O relatório da organização americana sem fins lucrativos Freedom House, que procura analisar ao redor do mundo como anda a liberdade de imprensa, lançado no dia 28 de abril em Nova York, constatou que a liberdade de imprensa sofreu substancial declínio no mundo em 2003 (fonte: www.jornalistas.com). Cita vários países do globo, alguns velhos conhecidos, e inclui a Itália como um país onde a imprensa é parcialmente livre. Motivo: o primeiro-ministro italiano Silvio Berlusconi controla 90% das TVs na Itália, configurando um controle da informação.

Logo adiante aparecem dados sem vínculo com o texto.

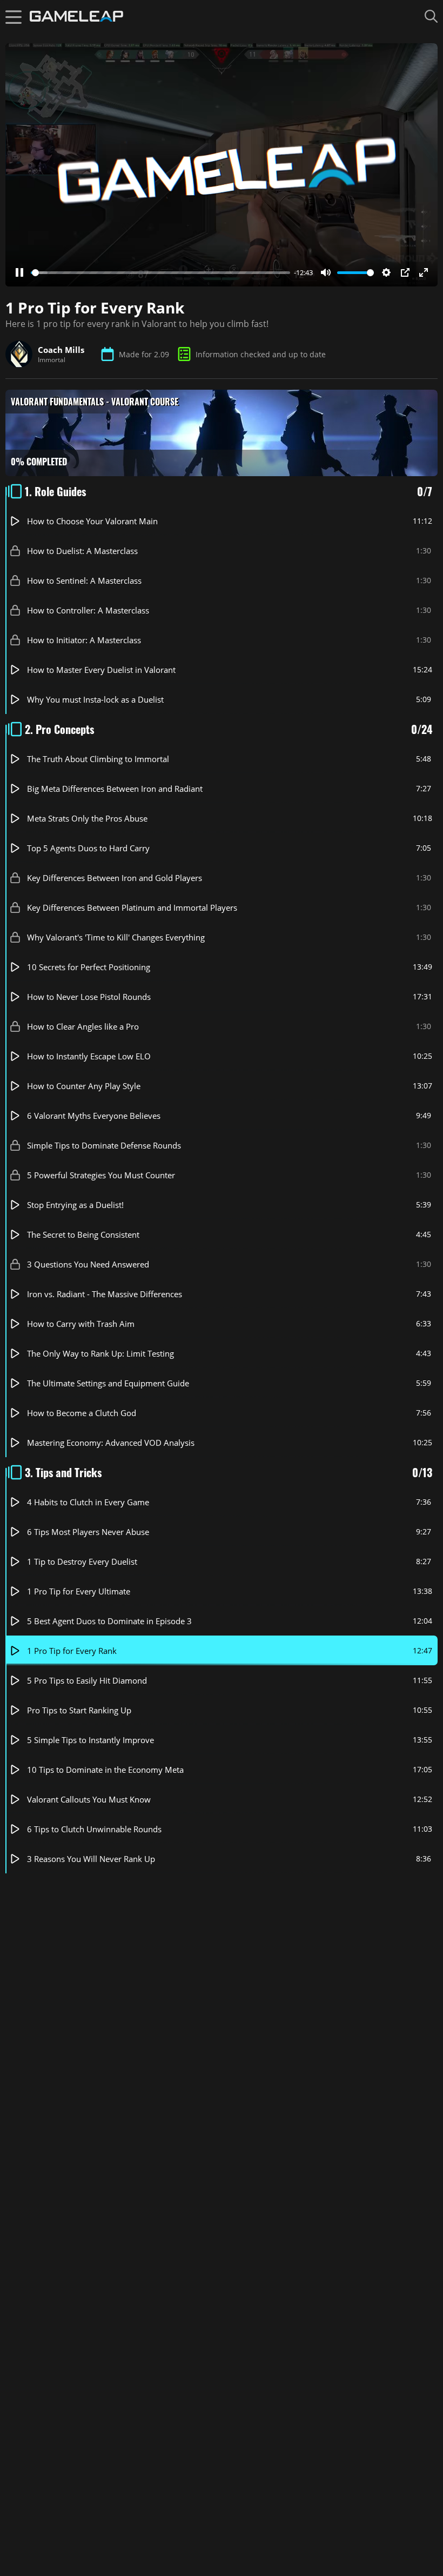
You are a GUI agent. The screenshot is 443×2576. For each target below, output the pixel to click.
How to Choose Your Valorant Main (92, 521)
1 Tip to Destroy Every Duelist (82, 1561)
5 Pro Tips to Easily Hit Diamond (87, 1680)
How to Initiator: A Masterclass (84, 640)
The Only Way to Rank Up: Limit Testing (100, 1353)
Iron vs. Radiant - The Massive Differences (104, 1294)
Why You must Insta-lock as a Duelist (95, 699)
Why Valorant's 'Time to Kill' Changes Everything (116, 937)
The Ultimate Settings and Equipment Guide (108, 1383)
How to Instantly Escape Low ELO (89, 1056)
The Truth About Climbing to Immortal (98, 758)
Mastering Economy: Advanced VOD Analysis (110, 1442)
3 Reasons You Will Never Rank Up (91, 1858)
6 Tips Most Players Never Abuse (88, 1531)
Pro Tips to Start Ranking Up (79, 1710)
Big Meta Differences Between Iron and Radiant (115, 788)
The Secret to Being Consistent (83, 1234)
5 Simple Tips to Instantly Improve (90, 1739)
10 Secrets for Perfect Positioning (88, 967)
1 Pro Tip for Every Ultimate (78, 1591)
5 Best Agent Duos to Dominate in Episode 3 (109, 1621)
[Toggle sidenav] (13, 16)
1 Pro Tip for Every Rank (72, 1650)
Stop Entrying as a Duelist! (75, 1204)
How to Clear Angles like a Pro (83, 1026)
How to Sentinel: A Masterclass (84, 580)
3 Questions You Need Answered (88, 1264)
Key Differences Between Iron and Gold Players (114, 877)
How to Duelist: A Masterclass (82, 550)
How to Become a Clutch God (81, 1412)
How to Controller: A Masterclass (88, 610)
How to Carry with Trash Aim (81, 1323)
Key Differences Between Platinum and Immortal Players (132, 907)
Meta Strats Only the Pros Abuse (87, 818)
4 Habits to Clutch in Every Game (88, 1502)
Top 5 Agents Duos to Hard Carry (88, 848)
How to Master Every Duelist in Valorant (101, 669)
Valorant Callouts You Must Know (89, 1799)
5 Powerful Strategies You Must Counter (101, 1175)
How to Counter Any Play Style (83, 1085)
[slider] (160, 273)
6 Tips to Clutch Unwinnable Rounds (94, 1829)
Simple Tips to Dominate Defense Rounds (104, 1145)
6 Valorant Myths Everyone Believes (93, 1115)
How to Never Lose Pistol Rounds (89, 996)
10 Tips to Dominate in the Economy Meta (105, 1769)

No entanto, deixa de fora os Estados Unidos. Ora, desde o 11 de setembro que a mídia americana vestiu a bandeira e aceitou a censura imposta pelo governo Bush. Desde então, especialmente durante as invasões ao Afeganistão e ao Iraque, a imprensa ianque manipula grosseiramente as informações, aceita as limitações impostas pelas forças armadas e pela Casa Branca, numa atitude próxima à dos países totalitários que historicamente tanto criticou.

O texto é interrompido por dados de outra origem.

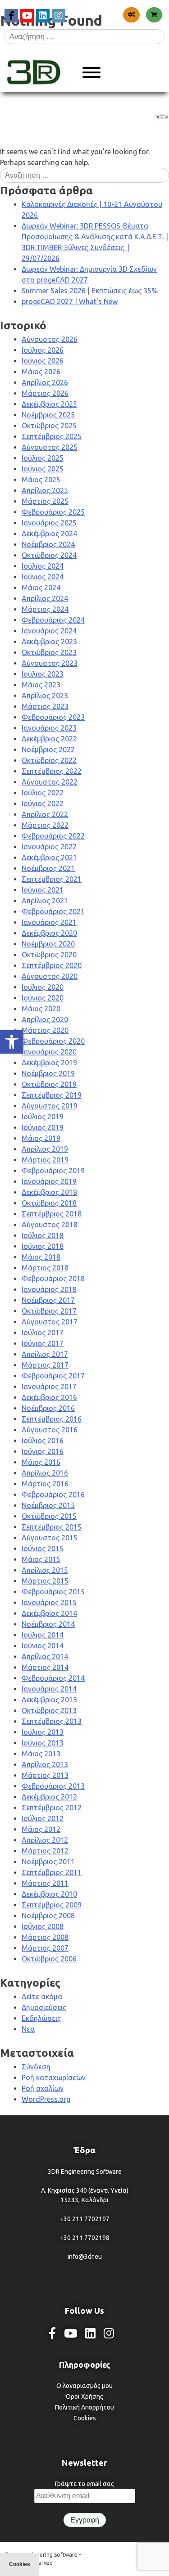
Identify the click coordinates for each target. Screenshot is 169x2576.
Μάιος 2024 (41, 587)
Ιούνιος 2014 (43, 1646)
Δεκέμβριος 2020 (49, 933)
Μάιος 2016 (41, 1462)
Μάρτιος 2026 (45, 393)
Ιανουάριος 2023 (49, 728)
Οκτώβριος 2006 (49, 1959)
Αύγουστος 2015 (50, 1538)
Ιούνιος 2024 (43, 577)
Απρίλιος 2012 (45, 1840)
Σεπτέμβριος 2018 (52, 1214)
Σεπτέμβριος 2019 (52, 1095)
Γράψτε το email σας (84, 2483)
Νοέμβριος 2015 (48, 1505)
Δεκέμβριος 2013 (49, 1700)
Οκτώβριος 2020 (49, 955)
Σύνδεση (36, 2067)
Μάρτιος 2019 (45, 1160)
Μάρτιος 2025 (45, 501)
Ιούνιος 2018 (43, 1246)
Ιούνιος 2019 (43, 1127)
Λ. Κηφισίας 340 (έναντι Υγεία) (84, 2190)
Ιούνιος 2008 (43, 1926)
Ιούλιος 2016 (43, 1440)
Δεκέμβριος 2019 (49, 1063)
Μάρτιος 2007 (45, 1948)
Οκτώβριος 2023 (49, 652)
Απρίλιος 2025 (45, 490)
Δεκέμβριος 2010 (49, 1894)
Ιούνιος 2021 (43, 890)
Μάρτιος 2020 (45, 1030)
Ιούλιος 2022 (43, 793)
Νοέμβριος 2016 (48, 1408)
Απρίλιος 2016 (45, 1473)
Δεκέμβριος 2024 (49, 534)
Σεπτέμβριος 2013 (52, 1721)
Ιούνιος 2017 (43, 1343)
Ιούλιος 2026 (43, 350)
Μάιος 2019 (41, 1138)
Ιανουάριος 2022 (49, 847)
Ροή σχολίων (43, 2088)
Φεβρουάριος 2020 (53, 1041)
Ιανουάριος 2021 (49, 922)
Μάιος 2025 (41, 480)
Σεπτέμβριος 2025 (52, 436)
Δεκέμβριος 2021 (49, 857)
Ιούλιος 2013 (43, 1732)
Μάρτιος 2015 (45, 1581)
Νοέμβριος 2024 (48, 544)
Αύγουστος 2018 (50, 1225)
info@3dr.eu (85, 2256)
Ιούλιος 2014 (43, 1635)
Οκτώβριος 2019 (49, 1084)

Toda aquela história de imprensa livre foi pelo ralo. Salvo algumas exceções, a imprensa ianque não aceita essa crítica, de que tenha falhado. A justificativa tem sido de que os EUA precisavam se proteger do movimento terrorista internacional – leia-se al-Qaida, bin Laden e Saddam Hussein – e para isso a imprensa se engajou, de corpo e alma, na luta sem quartel que Bush e seu bando estariam fazendo para proteger os ideais democráticos americanos.

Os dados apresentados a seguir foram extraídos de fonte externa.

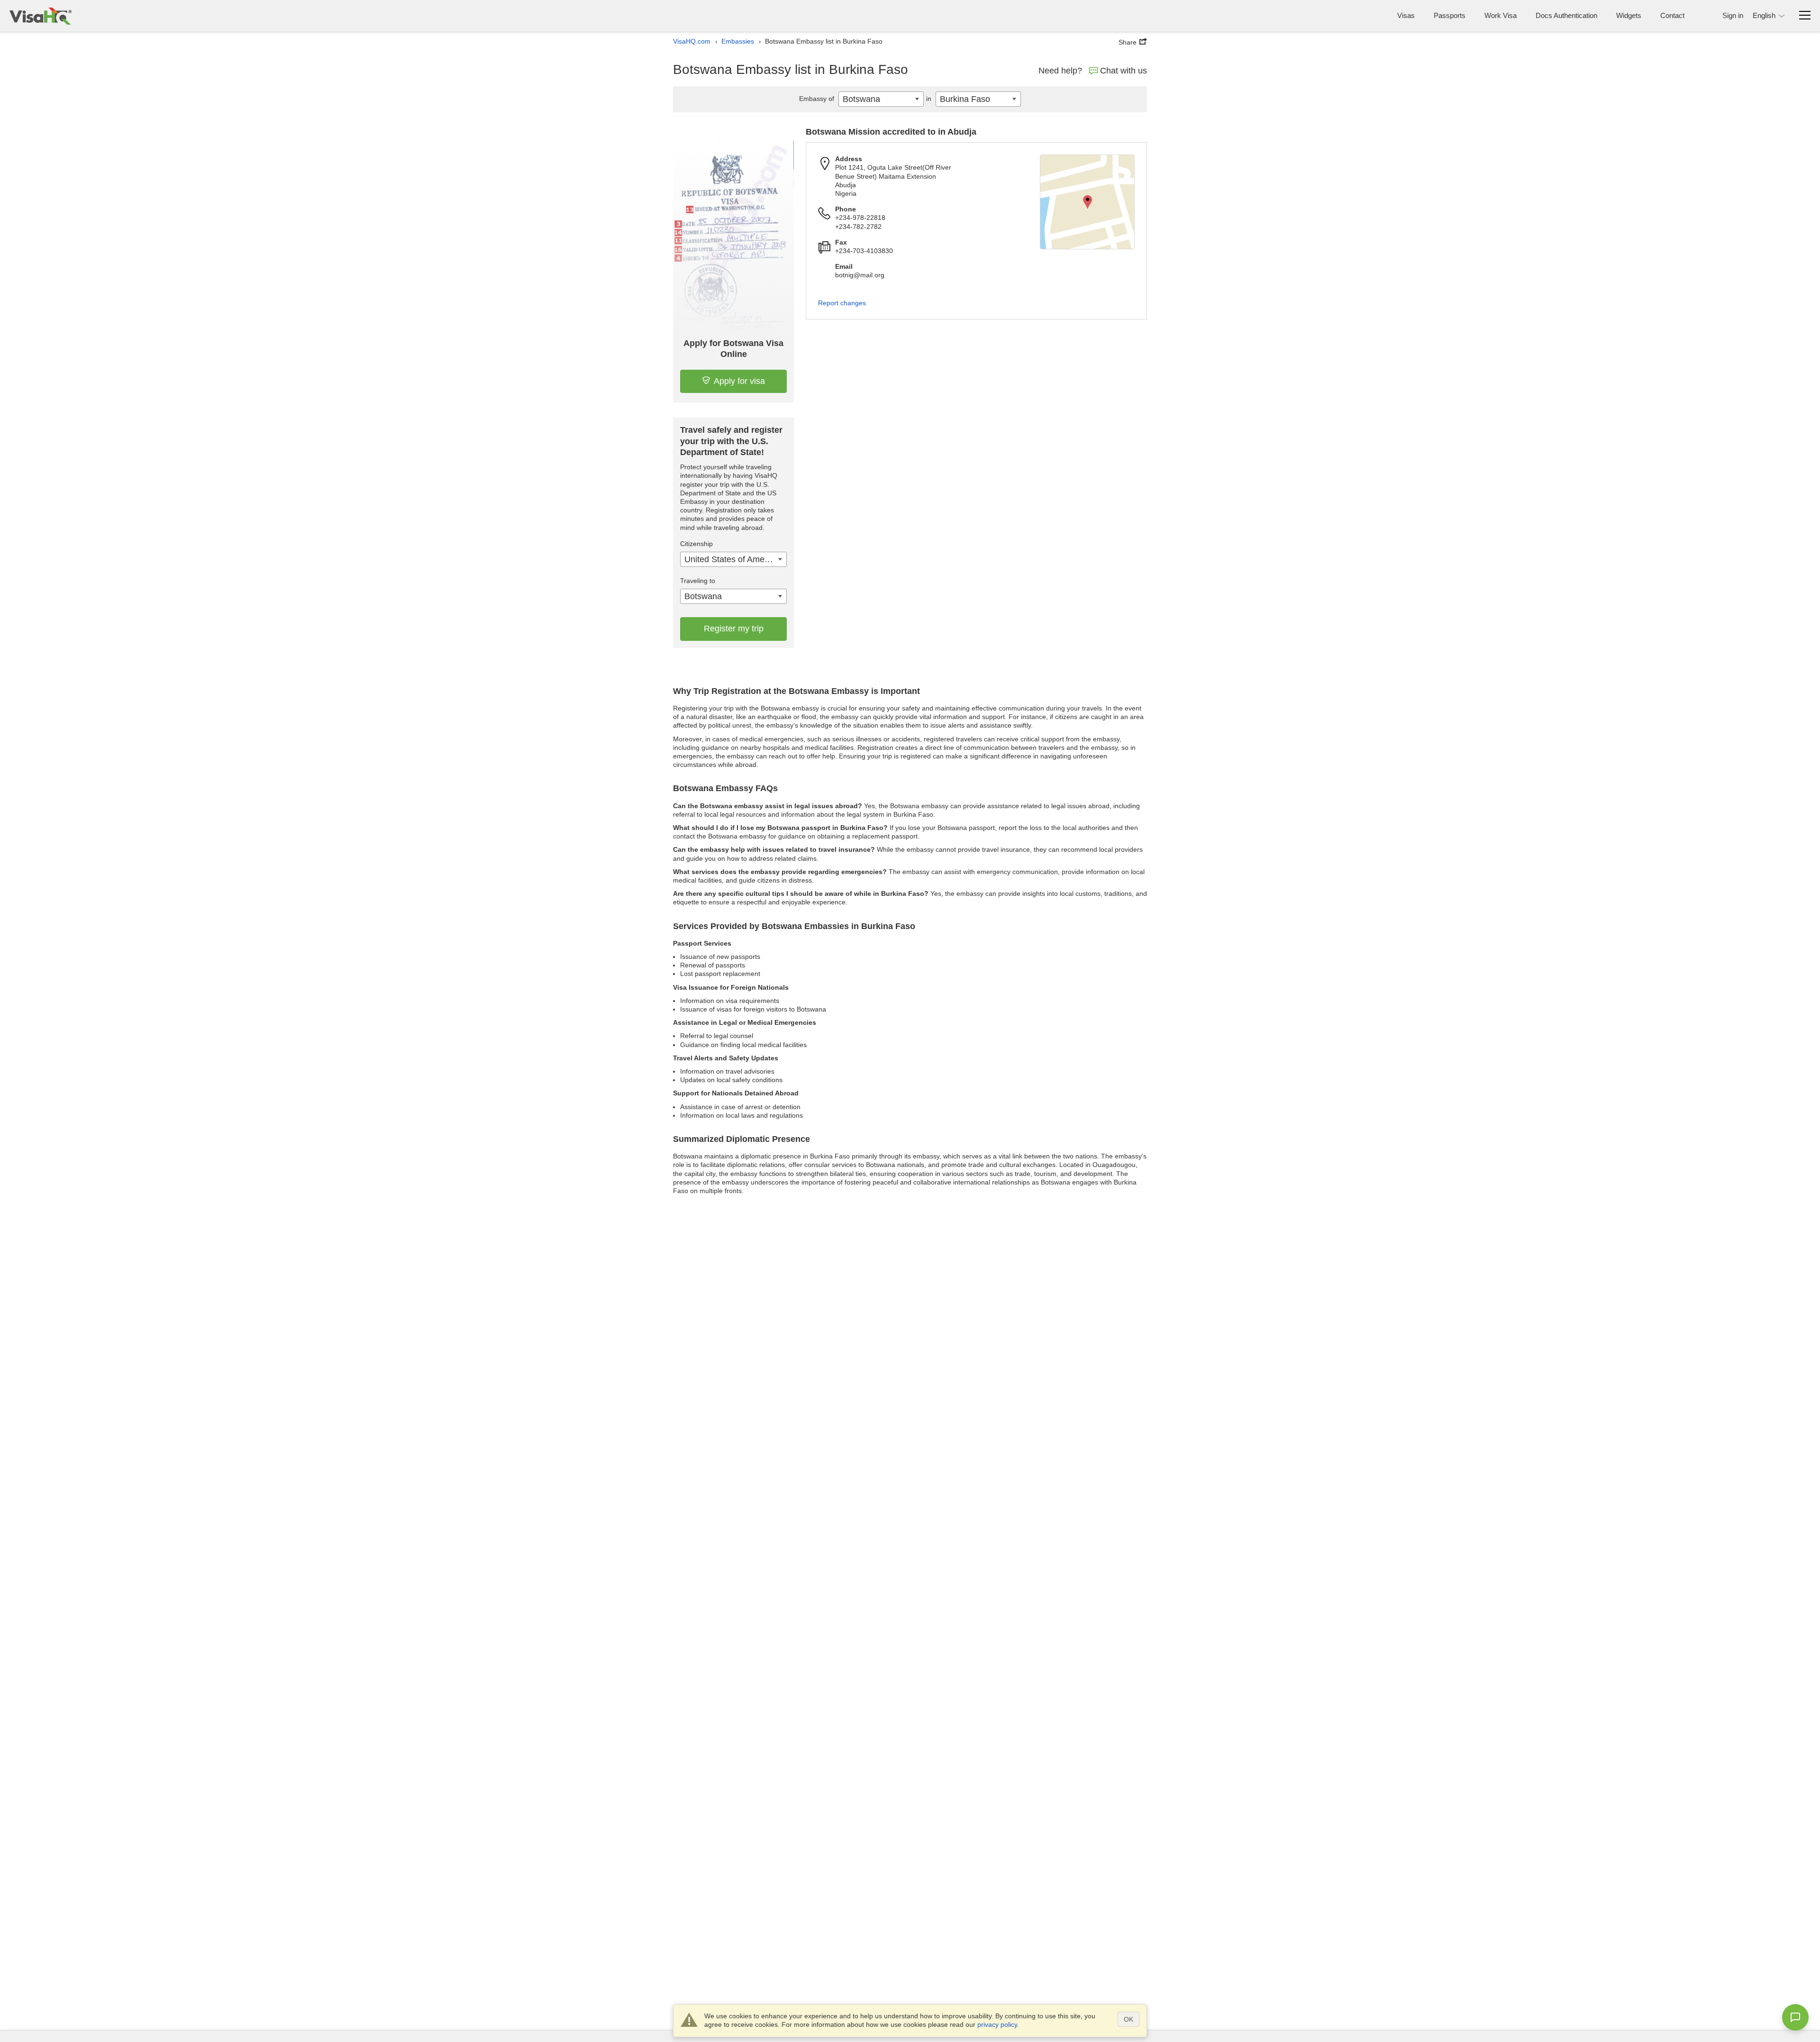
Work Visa (1500, 15)
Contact (1672, 15)
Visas (1406, 15)
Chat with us (1123, 70)
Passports (1449, 15)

Na realidade, sempre houve uma estreita aliança entre a mídia, o Estado e as elites americanas. A história mostra bem isso, inicialmente com a Guerra Hispano-Americana, do fim do século 19, quando a imprensa sensacionalista de Joseph Pulitzer (1847-1911), que dificilmente ganharia qualquer prêmio Pulitzer, e de William Randolph Hearst (1863-1951), retratado por Orson Welles, no filme Cidadão Kane, ajudaram a criar um clima de apoio à guerra na população ianque, principalmente depois que o navio de guerra americano Maine explodiu no Porto de Havana. Hoje sabe-se que foi um acidente, mas na época forjaram-se provas de que teria sido um atentado dos espanhóis, que dominavam Cuba, para incentivar a guerra e a invasão à ilha. O papel da imprensa foi fundamental, manipulando e criando informações falsas para justificar o conflito. Como resultado, os EUA, que ganharam a guerra, ficaram com as ilhas de Cuba e Porto Rico, no Caribe, e Filipinas e Guam, no Pacífico.
Sem peso moral
A ocupação das Filipinas foi difícil, em função da resistência, especialmente da população muçulmana. Foi lá que o exército americano começou sua história, pouco conhecida ainda, de massacrar civis em guerras e ocupações. O episódio atual da invasão do Afeganistão e do Iraque, guardadas as características da época, mostra que essa simbiose entre mídia americana e poder político-econômico continua, com a imprensa sempre apoiando as guerras de que os EUA participam. Watergate, que resultou na renúncia do presidente Richard Nixon, foi uma exceção. Já o papel que a imprensa teve na retirada e na derrota das forças armadas americanas do Vietnã foi relativo. A guerra já estava acontecendo havia anos. Só depois do aumento do número de soldados americanos mortos no conflito, aliado às imagens na TV das mortes e da destruição da população civil, é que o movimento de retirada dos soldados cresceu e forçou a derrota militar e política dos americanos no Sudeste Asiático.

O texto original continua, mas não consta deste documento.